Write out, exactly as they appear, only the lines running from the line with "Tap the profile avatar picture" to the final line of the listing; include both.

--- INFORMATION PROVIDED ---

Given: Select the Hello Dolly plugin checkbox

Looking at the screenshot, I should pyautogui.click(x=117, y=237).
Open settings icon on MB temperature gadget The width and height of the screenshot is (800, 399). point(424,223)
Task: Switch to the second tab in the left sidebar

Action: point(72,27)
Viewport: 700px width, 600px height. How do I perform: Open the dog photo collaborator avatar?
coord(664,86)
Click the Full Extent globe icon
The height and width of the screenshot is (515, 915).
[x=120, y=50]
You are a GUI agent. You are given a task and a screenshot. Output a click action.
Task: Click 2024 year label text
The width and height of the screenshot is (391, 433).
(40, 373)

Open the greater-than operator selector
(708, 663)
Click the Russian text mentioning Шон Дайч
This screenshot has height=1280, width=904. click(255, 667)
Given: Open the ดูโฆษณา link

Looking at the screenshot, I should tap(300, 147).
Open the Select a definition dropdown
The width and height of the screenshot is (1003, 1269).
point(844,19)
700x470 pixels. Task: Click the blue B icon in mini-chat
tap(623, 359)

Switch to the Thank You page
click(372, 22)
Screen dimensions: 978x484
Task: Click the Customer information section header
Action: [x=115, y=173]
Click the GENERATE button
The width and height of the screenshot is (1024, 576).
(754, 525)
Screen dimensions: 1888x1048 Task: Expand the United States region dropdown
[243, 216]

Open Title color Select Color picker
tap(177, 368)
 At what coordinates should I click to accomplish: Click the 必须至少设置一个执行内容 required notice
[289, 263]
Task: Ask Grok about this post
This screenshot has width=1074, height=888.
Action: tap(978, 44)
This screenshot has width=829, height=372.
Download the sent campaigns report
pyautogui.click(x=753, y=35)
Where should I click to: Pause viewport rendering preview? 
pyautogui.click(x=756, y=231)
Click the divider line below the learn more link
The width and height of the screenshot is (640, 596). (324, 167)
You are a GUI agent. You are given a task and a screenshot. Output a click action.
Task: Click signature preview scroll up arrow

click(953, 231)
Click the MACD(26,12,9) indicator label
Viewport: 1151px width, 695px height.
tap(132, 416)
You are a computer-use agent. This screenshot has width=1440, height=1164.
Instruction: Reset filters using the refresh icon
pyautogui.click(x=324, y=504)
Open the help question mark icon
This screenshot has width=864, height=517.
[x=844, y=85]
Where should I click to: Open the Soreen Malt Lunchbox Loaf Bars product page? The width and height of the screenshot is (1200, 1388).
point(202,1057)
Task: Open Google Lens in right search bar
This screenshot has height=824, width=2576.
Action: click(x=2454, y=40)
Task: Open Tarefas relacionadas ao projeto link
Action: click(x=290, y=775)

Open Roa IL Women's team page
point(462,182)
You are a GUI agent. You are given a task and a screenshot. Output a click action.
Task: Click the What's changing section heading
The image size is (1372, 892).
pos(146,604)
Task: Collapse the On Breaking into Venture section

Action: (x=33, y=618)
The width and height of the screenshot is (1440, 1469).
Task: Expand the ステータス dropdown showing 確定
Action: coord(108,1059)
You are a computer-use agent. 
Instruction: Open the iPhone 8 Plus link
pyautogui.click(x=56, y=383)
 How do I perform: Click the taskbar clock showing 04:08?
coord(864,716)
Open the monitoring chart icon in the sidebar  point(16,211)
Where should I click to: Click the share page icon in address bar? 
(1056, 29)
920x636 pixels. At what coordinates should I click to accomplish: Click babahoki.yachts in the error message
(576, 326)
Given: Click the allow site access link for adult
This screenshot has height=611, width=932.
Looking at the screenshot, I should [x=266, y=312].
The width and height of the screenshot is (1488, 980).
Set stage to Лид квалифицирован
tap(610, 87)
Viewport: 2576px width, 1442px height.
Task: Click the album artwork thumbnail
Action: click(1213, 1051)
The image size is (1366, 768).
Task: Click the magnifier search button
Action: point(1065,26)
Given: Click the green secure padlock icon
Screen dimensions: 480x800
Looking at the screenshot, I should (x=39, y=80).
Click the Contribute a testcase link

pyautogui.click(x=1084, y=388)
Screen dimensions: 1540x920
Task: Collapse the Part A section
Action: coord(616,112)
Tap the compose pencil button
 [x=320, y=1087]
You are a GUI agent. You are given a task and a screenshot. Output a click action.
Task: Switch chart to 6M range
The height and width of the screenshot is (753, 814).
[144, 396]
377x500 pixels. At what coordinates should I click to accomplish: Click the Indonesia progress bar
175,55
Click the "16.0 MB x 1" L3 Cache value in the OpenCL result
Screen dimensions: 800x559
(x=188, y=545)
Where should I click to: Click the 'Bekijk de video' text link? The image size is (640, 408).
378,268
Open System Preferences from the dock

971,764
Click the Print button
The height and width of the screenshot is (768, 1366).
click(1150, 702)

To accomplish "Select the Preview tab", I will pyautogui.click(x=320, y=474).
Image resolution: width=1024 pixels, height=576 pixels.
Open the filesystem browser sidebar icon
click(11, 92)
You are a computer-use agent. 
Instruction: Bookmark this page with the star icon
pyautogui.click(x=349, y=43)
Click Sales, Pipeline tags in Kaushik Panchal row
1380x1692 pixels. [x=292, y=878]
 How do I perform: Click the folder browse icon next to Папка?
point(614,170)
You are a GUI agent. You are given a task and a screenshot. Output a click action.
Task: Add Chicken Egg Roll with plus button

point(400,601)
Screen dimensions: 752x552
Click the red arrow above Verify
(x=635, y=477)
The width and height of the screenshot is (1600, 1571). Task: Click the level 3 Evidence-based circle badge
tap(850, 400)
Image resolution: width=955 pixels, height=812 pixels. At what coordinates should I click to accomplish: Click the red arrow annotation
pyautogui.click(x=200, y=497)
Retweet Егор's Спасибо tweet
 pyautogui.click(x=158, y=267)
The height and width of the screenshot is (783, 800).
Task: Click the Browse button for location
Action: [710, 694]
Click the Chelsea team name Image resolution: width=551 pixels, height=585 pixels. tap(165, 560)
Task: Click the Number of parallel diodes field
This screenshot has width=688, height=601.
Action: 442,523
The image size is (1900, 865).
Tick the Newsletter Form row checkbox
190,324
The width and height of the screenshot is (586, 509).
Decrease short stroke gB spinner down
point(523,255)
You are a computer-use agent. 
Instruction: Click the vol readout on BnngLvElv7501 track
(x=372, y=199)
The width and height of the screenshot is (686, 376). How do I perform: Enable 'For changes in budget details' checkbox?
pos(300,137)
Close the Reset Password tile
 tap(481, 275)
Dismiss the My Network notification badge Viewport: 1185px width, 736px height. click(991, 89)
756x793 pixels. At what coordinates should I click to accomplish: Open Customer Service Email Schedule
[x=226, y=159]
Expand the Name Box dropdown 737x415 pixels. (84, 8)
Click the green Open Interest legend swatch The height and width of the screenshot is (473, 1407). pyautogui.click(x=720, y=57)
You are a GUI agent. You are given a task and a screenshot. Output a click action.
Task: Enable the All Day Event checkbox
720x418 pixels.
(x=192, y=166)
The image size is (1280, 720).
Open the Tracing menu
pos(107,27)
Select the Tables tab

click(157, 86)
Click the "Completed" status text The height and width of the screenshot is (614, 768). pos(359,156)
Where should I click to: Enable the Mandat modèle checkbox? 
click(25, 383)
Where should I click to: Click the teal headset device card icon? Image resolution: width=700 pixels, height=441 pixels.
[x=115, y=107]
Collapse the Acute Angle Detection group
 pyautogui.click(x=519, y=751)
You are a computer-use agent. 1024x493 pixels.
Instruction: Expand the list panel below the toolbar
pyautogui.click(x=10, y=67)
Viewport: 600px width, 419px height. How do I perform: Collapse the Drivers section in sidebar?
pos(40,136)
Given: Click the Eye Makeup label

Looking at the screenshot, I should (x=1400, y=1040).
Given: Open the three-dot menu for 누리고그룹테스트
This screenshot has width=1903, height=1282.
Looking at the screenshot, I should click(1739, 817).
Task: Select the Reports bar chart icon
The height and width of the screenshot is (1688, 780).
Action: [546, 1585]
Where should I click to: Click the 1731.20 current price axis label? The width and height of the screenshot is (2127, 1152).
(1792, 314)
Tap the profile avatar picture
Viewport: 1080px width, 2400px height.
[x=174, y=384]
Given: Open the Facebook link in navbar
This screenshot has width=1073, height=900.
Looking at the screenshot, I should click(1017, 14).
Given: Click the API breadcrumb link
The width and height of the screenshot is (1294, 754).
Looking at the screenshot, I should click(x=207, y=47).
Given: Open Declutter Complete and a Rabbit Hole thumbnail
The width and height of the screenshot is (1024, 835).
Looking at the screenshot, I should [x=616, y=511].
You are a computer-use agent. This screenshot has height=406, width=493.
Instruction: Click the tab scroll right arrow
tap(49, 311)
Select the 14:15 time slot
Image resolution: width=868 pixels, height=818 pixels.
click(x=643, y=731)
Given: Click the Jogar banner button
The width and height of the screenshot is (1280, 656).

---

*THE ANSWER*
Tap the profile avatar picture
Viewport: 1080px width, 2400px height.
[x=174, y=384]
Given: Open the Facebook link in navbar
This screenshot has width=1073, height=900.
Looking at the screenshot, I should click(1017, 14).
Given: Click the API breadcrumb link
The width and height of the screenshot is (1294, 754).
Looking at the screenshot, I should click(x=207, y=47).
Given: Open Declutter Complete and a Rabbit Hole thumbnail
The width and height of the screenshot is (1024, 835).
Looking at the screenshot, I should [x=616, y=511].
You are a computer-use agent. This screenshot has height=406, width=493.
Instruction: Click the tab scroll right arrow
tap(49, 311)
Select the 14:15 time slot
Image resolution: width=868 pixels, height=818 pixels.
click(x=643, y=731)
Given: Click the Jogar banner button
The width and height of the screenshot is (1280, 656).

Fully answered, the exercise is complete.